Questo fungo è un patogeno molto polifago che può attaccare e persistere su circa 500 piante, coltivate e non, appartenenti a un centinaio di famiglie botaniche. Le verdure includono peperoncino, melanzane, insalate varie, melone, cetriolo, anguria, fagioli, carciofi, barbabietole, carote, cavolfiori, sedano, aglio, ecc. cipolla, ravanello, rapa, patata dolce ?? Anche molte piante ornamentali sono suscettibili di ospitarlo: il narciso, il giglio, la zinnia, il crisantemo ?? Arachidi e semi di soia sono importanti ospiti potenziali nelle aree in cui vengono coltivati. Si trova anche sugli alberi di mele.

  • Penetrazione e invasione

 Le prime contaminazioni avvengono attraverso il micelio già presente nel terreno (Figure 4 e 5) o dagli sclerozi. Sono spesso localizzati sulle parti di piante poste a livello della superficie del suolo, vicino oa contatto con quest'ultimo. A. rolfsii , quando si trova in prossimità di un potenziale ospite, produce enzimi litici come le poligalatturonasi e l' acido ossalico , un veleno che provoca la morte cellulare . Può quindi penetrare direttamente nei tessuti e invaderli dopo averli decomposti grazie all'azione combinata dei composti precedenti. La sua evoluzione inter ed intracellulare è molto rapida, soprattutto se le condizioni climatiche gli sono favorevoli. Questo processo parassitario , che dura dai 2 ai 10 giorni a seconda delle condizioni climatiche, è all'origine dei deterioramenti umidi e dei marciumi osservati sui vari organi. Sul tessuto danneggiato, forma rapidamente micelio e sclerozi. Questi possono germogliare rapidamente perché non hanno bisogno di una fase dormiente. Sono comunque in grado di mantenersi per diversi anni nel terreno senza germinare.

 

  • Sporulazione e disseminazione

 La trasmissione di questo fungo è assicurata da terreno contaminato da sclerozi , aratura, attrezzi e attrezzi sporchi, acqua e piante prodotte in vivai infestati.

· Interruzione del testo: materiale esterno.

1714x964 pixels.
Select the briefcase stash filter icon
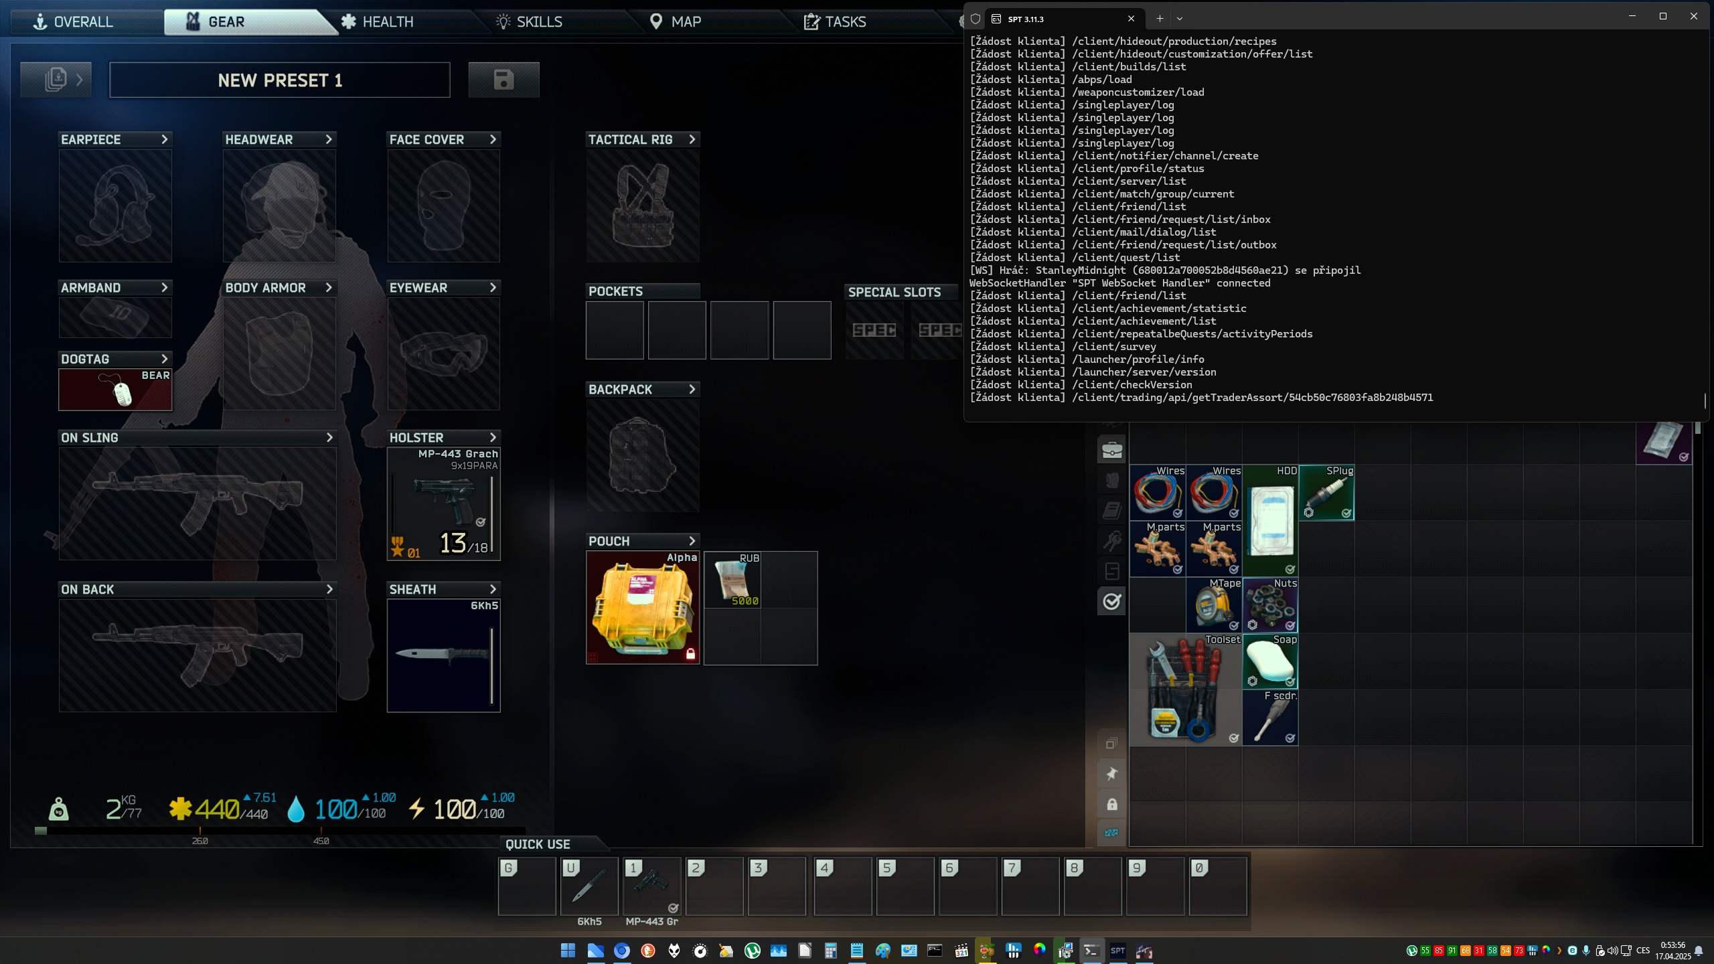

La forma perfetta di questo fungo produrrebbe abbastanza raramente basidiospore sul micelio alla periferia delle lesioni. Queste spore potrebbero essere la fonte della diffusione aerea del fungo su lunghe distanze. Il loro ruolo epidemiologico, poco conosciuto, dovrebbe essere abbastanza limitato data la bassa frequenza di questa forma di riproduzione e l'assenza di contaminazione sulle parti superiori delle piante.

  • Condizioni favorevoli al suo sviluppo

 Athelia rolfsii apprezza i climi caldi e prospera in seguito a periodi umidi e/o irrigazione . È in grado di sopravvivere in un'ampia gamma di condizioni ambientali.


Ama i terreni acidi , la sua crescita miceliale è ottimale tra pH 3 e 5; la germinazione degli sclerozi avviene tra pH 2 e 5. Quest'ultimo sembra essere inibito al di sopra del pH 7.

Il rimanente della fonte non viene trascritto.